Locoregional plus distant 5-year invasive recurrence-free interval (IRFI) was 97.0% (95% CI, 90.9-99.0%) for patients with T1a tumors and 91.9% (95% CI, 81.5-96.6%) for T1b tumors. T1b tumors measuring 1.0 cm accounted for 24% of the entire T1a/T1b population and 75% of distant recurrences. For these tumors, the 5-year IRFI was 89.4% compared with 97.4% in T1a tumors.

“These data are of great interest to clinicians in the context of an ongoing struggle to define a threshold, if any exists, below which early-stage HER2-positive breast cancers have a sufficiently favorable prognosis to enable the withholding of trastuzumab-based cytotoxic combination therapy,” Katherine E. Reeder-Hayes, MD, and Lisa A. Carey, MD, from University of North Carolina-Chapel Hill, wrote in an accompanying editorial, also published in the Journal of Clinical Oncology.2 “Previous prognostic data in this subgroup have been scant and difficult to interpret.”

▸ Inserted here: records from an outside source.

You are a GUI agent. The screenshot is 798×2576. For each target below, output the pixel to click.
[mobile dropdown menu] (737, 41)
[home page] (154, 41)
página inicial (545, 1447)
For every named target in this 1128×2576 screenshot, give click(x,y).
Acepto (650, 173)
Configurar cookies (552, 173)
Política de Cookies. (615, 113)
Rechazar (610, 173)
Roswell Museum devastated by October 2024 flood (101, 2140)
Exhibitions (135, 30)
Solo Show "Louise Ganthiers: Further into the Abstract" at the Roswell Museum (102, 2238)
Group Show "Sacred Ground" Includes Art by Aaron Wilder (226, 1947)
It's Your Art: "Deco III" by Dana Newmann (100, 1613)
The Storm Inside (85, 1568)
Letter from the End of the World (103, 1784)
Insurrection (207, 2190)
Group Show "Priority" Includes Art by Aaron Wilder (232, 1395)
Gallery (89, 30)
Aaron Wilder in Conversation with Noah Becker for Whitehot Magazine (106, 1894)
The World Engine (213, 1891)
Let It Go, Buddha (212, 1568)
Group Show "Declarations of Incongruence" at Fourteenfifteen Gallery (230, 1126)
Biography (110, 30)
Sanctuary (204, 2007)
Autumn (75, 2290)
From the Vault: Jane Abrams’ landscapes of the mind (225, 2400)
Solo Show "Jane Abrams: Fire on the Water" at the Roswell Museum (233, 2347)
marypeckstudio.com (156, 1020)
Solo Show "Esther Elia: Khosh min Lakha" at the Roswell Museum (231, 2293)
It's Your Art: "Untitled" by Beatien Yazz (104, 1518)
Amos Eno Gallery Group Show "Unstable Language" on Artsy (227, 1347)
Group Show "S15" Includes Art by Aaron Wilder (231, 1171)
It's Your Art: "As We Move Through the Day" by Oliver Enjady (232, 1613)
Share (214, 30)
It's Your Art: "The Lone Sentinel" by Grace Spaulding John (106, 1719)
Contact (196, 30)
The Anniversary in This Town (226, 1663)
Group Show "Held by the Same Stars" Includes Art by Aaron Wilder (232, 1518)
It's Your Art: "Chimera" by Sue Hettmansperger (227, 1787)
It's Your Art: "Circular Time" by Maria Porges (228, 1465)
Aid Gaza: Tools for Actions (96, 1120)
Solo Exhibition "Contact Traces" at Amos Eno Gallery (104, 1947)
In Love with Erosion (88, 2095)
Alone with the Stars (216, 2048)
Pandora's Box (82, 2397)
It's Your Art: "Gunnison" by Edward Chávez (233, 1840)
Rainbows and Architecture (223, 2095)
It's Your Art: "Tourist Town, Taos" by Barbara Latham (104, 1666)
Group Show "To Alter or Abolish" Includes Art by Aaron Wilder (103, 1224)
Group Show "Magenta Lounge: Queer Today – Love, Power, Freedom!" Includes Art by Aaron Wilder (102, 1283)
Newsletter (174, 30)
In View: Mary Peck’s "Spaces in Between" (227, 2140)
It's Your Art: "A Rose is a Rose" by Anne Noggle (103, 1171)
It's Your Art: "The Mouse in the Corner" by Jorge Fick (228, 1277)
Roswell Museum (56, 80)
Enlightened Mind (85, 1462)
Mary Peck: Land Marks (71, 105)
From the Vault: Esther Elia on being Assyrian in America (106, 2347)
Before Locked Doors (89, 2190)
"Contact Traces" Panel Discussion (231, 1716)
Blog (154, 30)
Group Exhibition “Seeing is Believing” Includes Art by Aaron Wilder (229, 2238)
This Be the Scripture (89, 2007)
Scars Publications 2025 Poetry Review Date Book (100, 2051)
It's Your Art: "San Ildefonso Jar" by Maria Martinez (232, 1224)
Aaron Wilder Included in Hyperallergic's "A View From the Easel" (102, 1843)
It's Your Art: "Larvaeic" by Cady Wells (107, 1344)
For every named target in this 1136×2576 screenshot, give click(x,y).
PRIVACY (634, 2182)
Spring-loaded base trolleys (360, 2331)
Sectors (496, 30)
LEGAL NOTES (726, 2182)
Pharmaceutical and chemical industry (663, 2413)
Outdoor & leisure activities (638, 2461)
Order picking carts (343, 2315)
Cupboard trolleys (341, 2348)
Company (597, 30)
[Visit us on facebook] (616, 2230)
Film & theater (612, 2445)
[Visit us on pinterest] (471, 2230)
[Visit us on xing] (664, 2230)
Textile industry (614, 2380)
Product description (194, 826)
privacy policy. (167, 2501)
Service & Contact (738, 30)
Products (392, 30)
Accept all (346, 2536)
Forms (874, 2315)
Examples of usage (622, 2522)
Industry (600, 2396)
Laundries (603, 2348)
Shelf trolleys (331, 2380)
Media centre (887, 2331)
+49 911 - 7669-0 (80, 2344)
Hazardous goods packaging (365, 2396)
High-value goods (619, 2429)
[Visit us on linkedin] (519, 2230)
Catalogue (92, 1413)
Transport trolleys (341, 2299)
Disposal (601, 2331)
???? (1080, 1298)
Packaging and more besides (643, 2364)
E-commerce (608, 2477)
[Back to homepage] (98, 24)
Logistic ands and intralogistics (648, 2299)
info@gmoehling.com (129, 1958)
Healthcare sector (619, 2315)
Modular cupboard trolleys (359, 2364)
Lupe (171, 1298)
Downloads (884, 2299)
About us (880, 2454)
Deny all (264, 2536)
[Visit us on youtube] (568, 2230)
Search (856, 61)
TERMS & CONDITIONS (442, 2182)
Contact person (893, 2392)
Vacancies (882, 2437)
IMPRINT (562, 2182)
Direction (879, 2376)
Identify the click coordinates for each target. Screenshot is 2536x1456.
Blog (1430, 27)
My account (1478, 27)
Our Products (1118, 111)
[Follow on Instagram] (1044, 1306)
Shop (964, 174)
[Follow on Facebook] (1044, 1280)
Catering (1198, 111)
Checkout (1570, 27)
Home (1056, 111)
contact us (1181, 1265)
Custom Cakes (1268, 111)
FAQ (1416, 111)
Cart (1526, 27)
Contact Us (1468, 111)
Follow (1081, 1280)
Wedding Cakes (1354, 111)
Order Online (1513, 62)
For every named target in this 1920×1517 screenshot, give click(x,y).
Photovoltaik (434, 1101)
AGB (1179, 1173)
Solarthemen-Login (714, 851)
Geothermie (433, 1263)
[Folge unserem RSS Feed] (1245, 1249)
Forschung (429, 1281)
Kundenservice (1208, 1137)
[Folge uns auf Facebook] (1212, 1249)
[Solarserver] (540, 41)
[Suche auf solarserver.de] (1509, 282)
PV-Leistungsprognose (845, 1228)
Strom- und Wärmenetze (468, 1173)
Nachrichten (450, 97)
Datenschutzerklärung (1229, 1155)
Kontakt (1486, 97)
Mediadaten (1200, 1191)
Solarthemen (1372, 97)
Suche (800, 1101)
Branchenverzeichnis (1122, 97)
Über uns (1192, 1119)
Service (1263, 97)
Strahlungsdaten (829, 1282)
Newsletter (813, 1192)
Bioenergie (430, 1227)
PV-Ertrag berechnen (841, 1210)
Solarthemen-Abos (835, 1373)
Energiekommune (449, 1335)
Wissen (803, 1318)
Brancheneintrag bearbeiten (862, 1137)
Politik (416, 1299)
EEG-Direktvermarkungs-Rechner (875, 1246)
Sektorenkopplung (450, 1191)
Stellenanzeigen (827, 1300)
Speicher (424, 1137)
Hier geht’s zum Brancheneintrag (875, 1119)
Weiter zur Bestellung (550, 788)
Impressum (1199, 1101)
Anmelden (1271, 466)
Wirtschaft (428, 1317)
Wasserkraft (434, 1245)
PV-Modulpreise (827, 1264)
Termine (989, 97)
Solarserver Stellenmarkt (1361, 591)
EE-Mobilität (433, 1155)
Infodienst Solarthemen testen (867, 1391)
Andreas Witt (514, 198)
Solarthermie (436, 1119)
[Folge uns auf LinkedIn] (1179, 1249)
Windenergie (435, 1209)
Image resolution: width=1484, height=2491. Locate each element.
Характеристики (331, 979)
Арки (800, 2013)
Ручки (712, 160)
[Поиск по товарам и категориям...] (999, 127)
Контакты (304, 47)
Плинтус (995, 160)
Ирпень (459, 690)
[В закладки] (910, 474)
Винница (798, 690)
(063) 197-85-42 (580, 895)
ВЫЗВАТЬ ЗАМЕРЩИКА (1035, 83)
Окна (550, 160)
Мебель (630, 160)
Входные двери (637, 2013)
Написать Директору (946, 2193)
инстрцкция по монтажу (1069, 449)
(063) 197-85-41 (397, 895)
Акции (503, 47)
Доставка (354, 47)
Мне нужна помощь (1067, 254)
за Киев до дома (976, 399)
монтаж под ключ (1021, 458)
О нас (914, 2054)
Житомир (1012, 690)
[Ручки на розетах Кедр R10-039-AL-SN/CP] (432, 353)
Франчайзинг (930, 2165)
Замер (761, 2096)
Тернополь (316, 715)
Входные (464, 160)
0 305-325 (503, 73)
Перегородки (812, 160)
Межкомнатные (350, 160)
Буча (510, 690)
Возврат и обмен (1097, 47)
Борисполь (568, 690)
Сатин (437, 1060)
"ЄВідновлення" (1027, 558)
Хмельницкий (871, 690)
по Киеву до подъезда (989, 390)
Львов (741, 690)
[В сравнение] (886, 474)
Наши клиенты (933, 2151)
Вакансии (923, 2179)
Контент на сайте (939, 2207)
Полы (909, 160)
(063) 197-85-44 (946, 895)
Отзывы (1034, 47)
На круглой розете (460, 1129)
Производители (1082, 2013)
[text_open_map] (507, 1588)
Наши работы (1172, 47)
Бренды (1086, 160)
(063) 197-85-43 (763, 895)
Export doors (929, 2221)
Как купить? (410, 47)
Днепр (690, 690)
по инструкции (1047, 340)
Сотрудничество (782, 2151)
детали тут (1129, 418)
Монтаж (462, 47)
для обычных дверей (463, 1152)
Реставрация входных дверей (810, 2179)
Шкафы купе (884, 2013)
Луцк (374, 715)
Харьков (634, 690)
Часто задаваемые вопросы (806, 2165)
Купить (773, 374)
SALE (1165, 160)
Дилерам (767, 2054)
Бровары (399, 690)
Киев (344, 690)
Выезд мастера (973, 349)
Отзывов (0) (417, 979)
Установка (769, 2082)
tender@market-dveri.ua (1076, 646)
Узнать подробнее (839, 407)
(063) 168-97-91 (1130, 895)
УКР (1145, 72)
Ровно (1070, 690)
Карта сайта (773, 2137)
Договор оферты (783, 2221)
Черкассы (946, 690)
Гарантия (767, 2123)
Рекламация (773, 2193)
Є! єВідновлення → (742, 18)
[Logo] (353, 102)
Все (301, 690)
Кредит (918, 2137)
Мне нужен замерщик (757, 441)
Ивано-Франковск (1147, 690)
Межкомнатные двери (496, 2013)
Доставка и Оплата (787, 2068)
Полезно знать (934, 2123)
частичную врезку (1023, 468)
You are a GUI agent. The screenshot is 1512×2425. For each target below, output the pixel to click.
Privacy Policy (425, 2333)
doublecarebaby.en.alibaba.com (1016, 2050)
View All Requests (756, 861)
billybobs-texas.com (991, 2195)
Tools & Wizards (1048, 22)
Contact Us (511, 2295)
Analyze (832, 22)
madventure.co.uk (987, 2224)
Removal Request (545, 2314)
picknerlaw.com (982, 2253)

A prospective cohort study that was conducted using the NCCN database between the years 2000 and 2009, also published in the Journal of Clinical Oncology, demonstrated similar results.3

In this analysis, 4,113 patients with T1a/T1b N0M0 (≤1 cm) tumors were analyzed. In total, 8% of patients with HR-positive/HER2-negative tumors were treated with chemotherapy while 52% of patients with HER2-positive or HR-negative/HER2-negative tumors received chemotherapy.

The 5-year distant relapse-free survival for chemotherapy-naïve patients with T1a tumors was 93-98% and 90-96% for patients with T1b tumors. The 5-year distant relapse-free survival rate for patients treated with chemotherapy with T1a tumors was 100% and 94-96% for patients with T1b tumors.

Reeder-Hayes and Carey wrote that though the results from these trials “offer hope for improved decision making” in this population of patients, some questions remain. “The favorable prognosis of small HER2-positive tumors means that the choice to receive systemic therapy in this setting is more clearly a preference-sensitive clinical decision, requiring the timeless clinical skills of communicating clearly with patients regarding small and sometimes uncertain risks and benefits, understanding patients' unique values and preferences, and facilitating shared decisions.”

While illuminating, in regard to chemotherapy, both database analyses were conducted prior to the approval of pertuzumab (Perjeta) and ado-trastuzumab emtansine (T-DM1; Kadcyla). The impact and use of these agents for patients with small tumors remains an intriguing question.

In a presentation at the 2014 Miami Breast Cancer Conference, Debu Tripathy, MD, from the USC Norris Comprehensive Cancer Center, said there is a need for molecular and protein assays to help discern which patients with HER2-positive T1a/T1b N0M0 tumors will benefit from treatment with trastuzumab.

“I suspect what’s going to happen in the HER2 field is that we’re going to be developing more and more drugs for patients and we’ll probably be overtreating some patients with multiple drugs that they may not need,” said Tripathy during the meeting. “We’re going to need better risk stratification as we go forward.”

References

  1. Fehrenbacher L, Capra AM, Quesenberry Jr CP, et al. Distant Invasive Breast Cancer Recurrence Risk in Human Epidermal Growth Factor Receptor 2—Positive T1a and T1b Node-Negative Localized Breast Cancer Diagnosed From 2000 to 2006: A Cohort From an Integrated Health Care Delivery System [published online June 2, 2014]. J Clin Oncol. 2014;32(20):2151-2158.
  2. Reeder-Hayes KE, Carey LA. How Low Should We Go? The Search for Balance in Management of Small Human Epidermal Growth Factor Receptor 2—Positive Breast Cancers [published online June 2, 2014]. J Clin Oncol. 2014;32(20):2122-2124.
  3. Vaz-Luis I, Ottesen RA, Hughes ME, et al. Outcomes by Tumor Subtype and Treatment Pattern in Women With Small, Node-Negative Breast Cancer: A Multi-Institutional Study [published online June 2, 2014]. J Clin Oncol. 2014;32(20):2142-2150.